Canadian wine’s second hurdle as far as my parents are concerned is the notion they harbor, misinformed in the face of simple chronology, that Canadian vines are too young to produce good grapes. Now, this may have been true in my parents’ mosh-pit days, but OMG, 20 years have passed since either of them saw Skinny Puppy perform, and Canadian vineyards have spent those 20 years maturing very nicely, nudging Canadian wine from risible to…admirable.

This is even more true of Canadian whites than reds, although global warming may assist the latter over the next few decades. For now a $15 wine-shop gamble is best placed on a white, and with this in mind we chose GEHRINGER BROTHERS AUXERROIS (2011). The oldest winery in the South Okanagan Valley, Gehringer Brothers put itself on the map with Rieslings and ice wines but has escaped being pigeon-holed as a producer of strictly sweet German-style wines, earning rafts of awards for its 22-wine line-up. The PINOT AUXERROIS certainly proves the Brothers can do off-dry very well indeed.

Pale and straw-colored with shy citrus and granny smith hints, GEHRINGER BROTHERS PINOT AUXERROIS is appealing from the get-go. It glances the palate with bracing crispness and astringency—delicious while being a massive departure from the mouth-filling, long-finishing ZINCK PINOT BLANC we enjoyed on Mother’s Day (and suffering just the tiniest bit by comparison). The body is light, the fruit chiming with delicate high notes, the finish lightly sweet. And at 12.5% alcohol the entire bottle can be pounded with minimal consequence (so I argued to my mum without success).

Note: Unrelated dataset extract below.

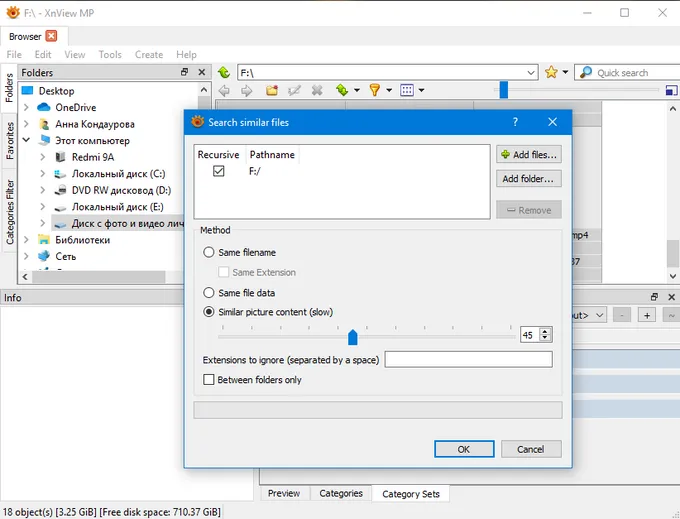
Task: Click the green up-folder arrow icon
Action: (x=224, y=73)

GEHRINGER BROTHERS AUXERROIS has obviously been crafted with great skill and attention. More than a simple summer sipper, it offers intriguing flavor and structure with good acid balance. It was a delightful experiment for LBHQ, but I don’t anticipate a repeat purchase after my dad gets back from his naked golf week, especially if he has any cheap Scotch left over, in which case this entire review will escape my two brain cells, never to be remembered except perhaps if someone searches for “Skinny Puppy.”